◆ WHAT IS REQUIRED: Copy nothing but the lines from the opening of the entries through the line that contains "Task: Click the 北海道", exactly as written. Drop the pictures.

◆ Stored items:
-=-=-=-=-

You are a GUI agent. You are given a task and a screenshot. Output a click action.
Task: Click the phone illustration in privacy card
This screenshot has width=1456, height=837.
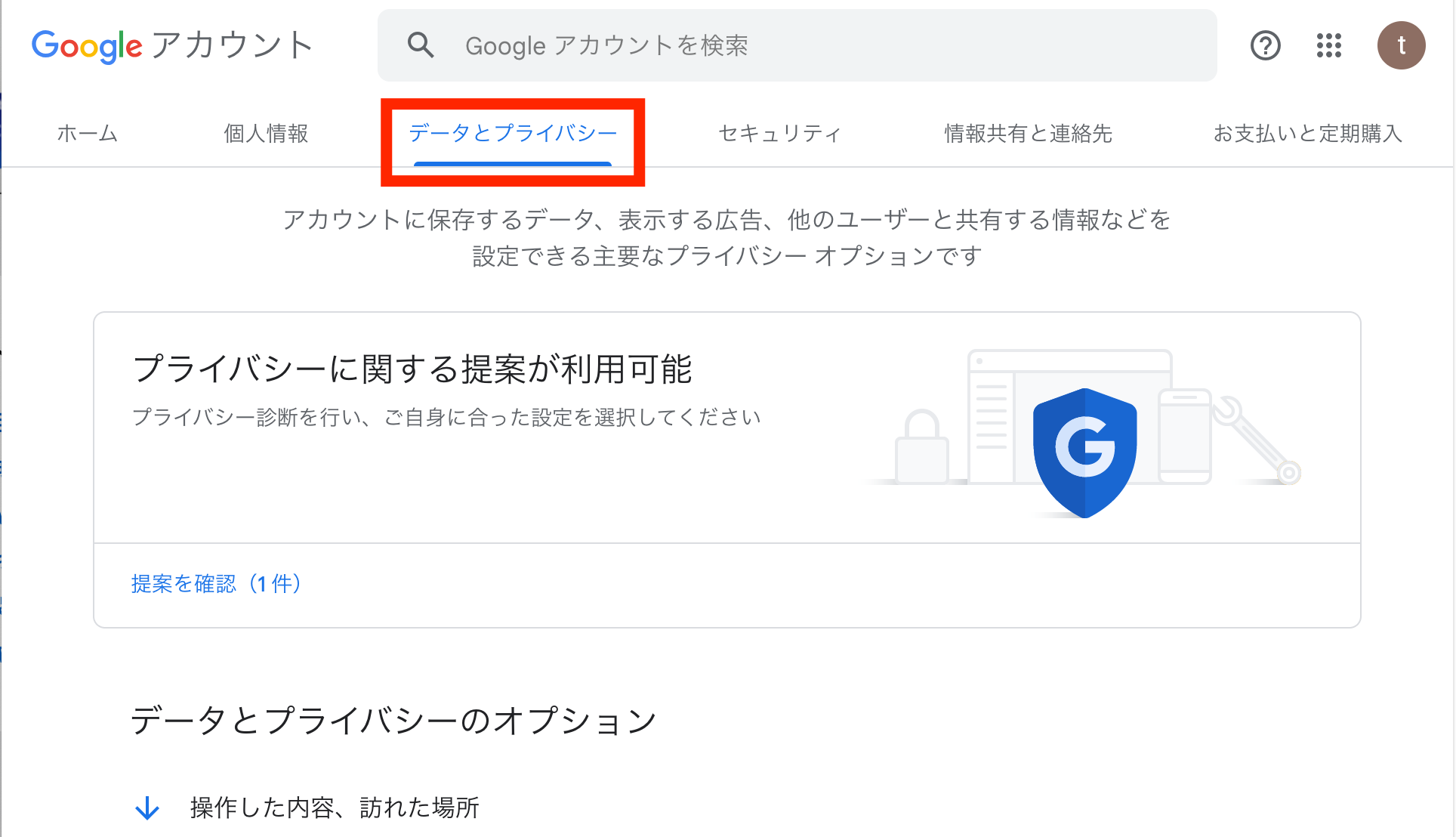point(1185,437)
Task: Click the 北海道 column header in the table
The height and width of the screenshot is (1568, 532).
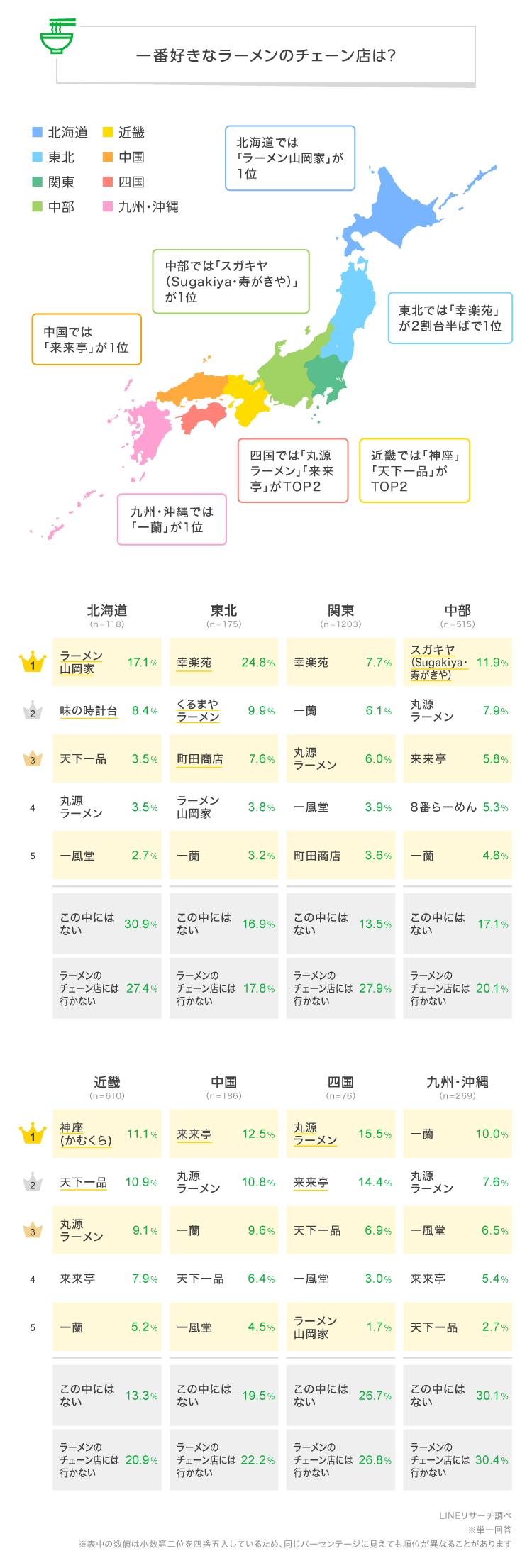Action: pyautogui.click(x=107, y=610)
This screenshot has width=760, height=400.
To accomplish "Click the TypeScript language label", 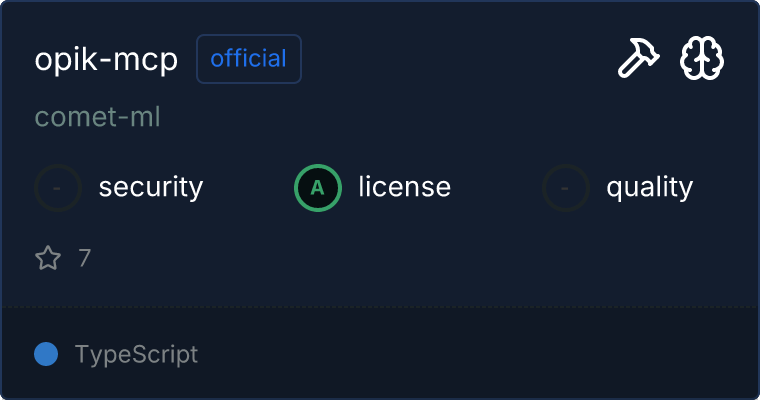I will coord(136,354).
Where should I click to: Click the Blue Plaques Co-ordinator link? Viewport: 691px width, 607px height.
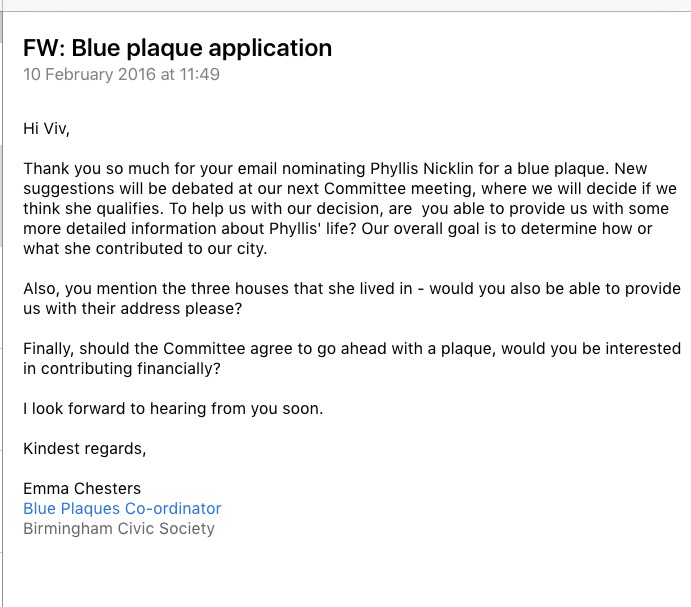tap(122, 508)
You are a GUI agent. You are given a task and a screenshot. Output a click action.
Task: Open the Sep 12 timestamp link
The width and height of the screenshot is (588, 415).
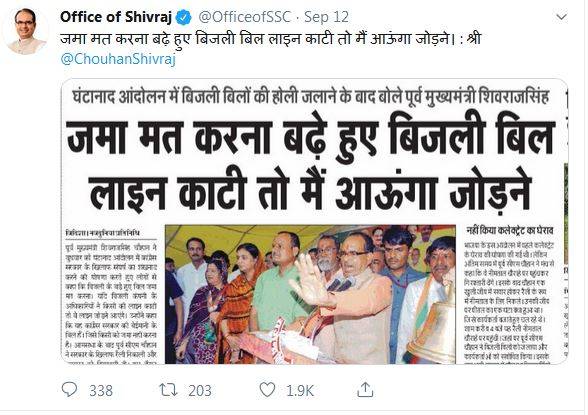(x=326, y=17)
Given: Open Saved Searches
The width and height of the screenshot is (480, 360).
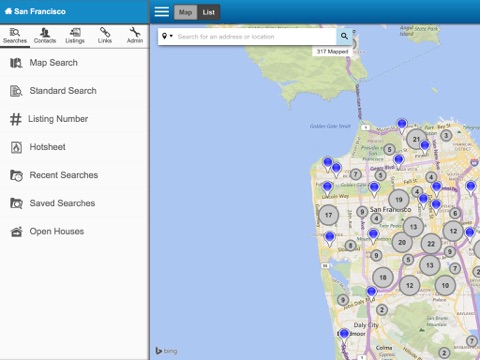Looking at the screenshot, I should [75, 203].
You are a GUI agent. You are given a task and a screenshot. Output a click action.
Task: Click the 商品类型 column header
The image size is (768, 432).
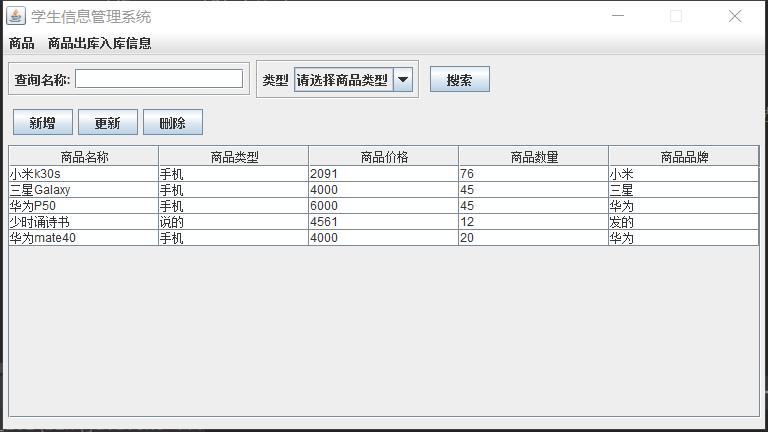point(234,156)
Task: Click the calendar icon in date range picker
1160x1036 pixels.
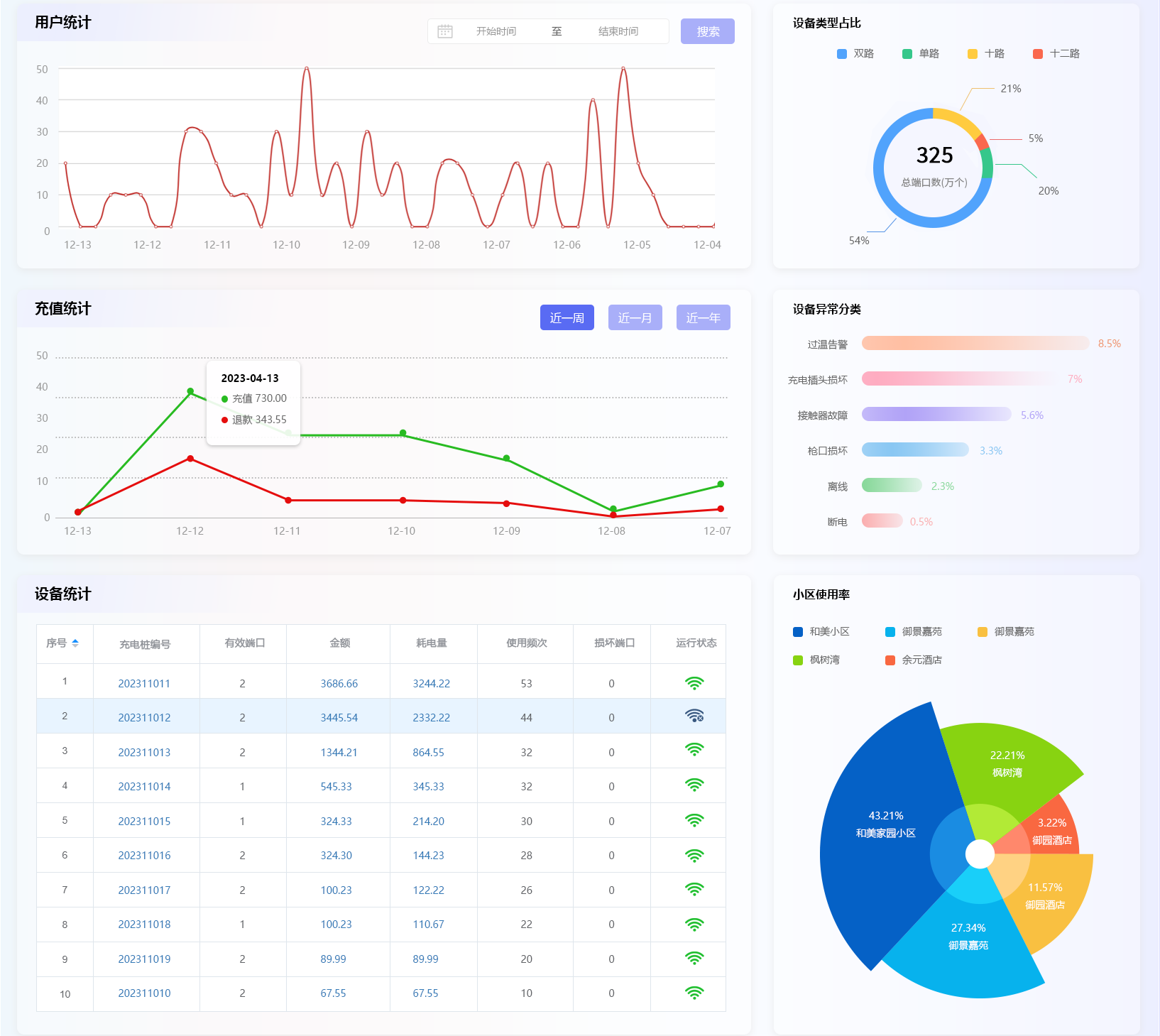Action: tap(445, 31)
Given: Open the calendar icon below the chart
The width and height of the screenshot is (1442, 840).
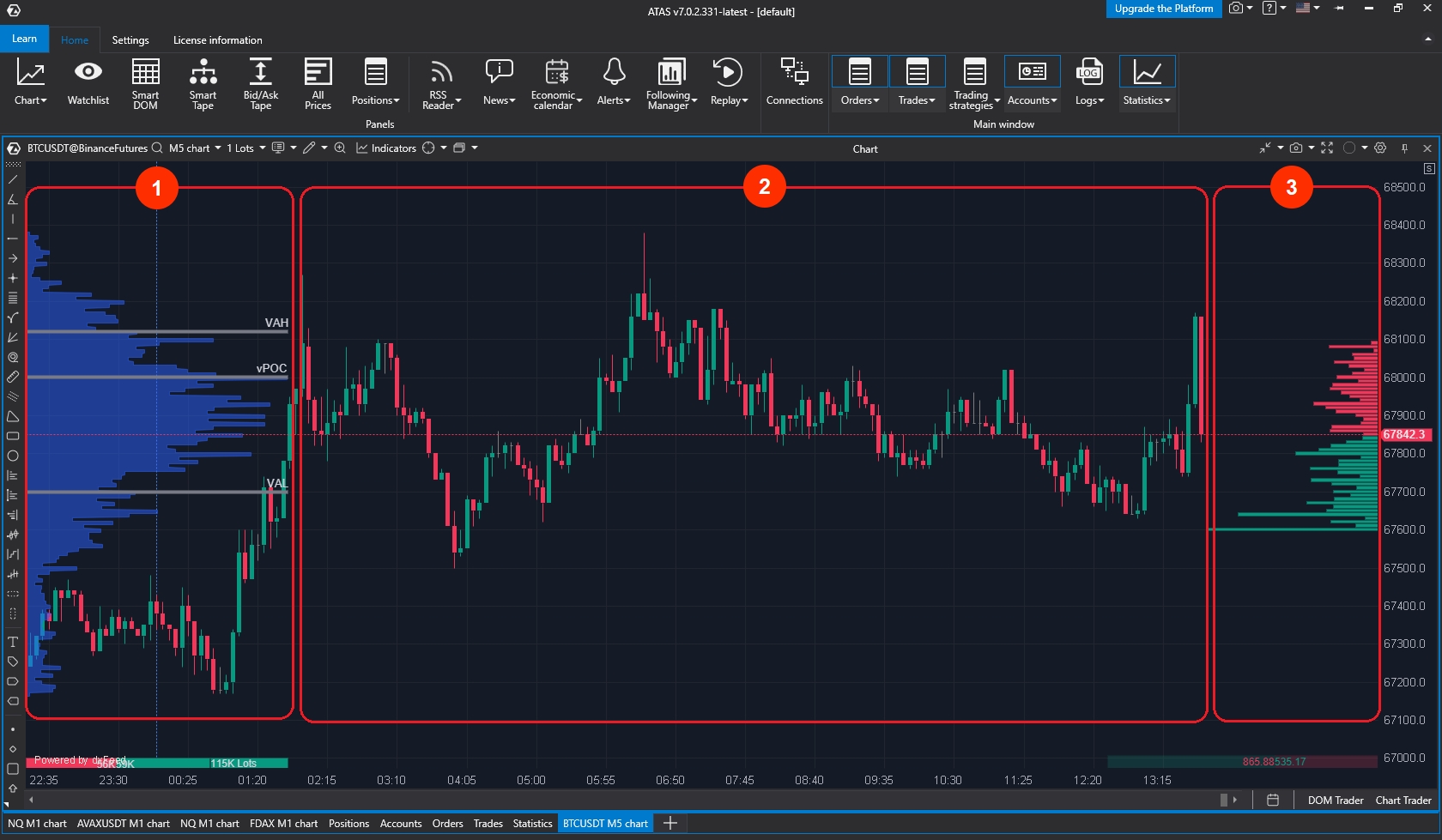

-=-=-=-=-

◆ SOLUTION BELOW:
You are a GUI agent. You are given a task and a screenshot. Output a click action.
Task: Click the phone illustration in privacy card
This screenshot has width=1456, height=837.
point(1185,437)
Task: Click the 北海道 column header in the table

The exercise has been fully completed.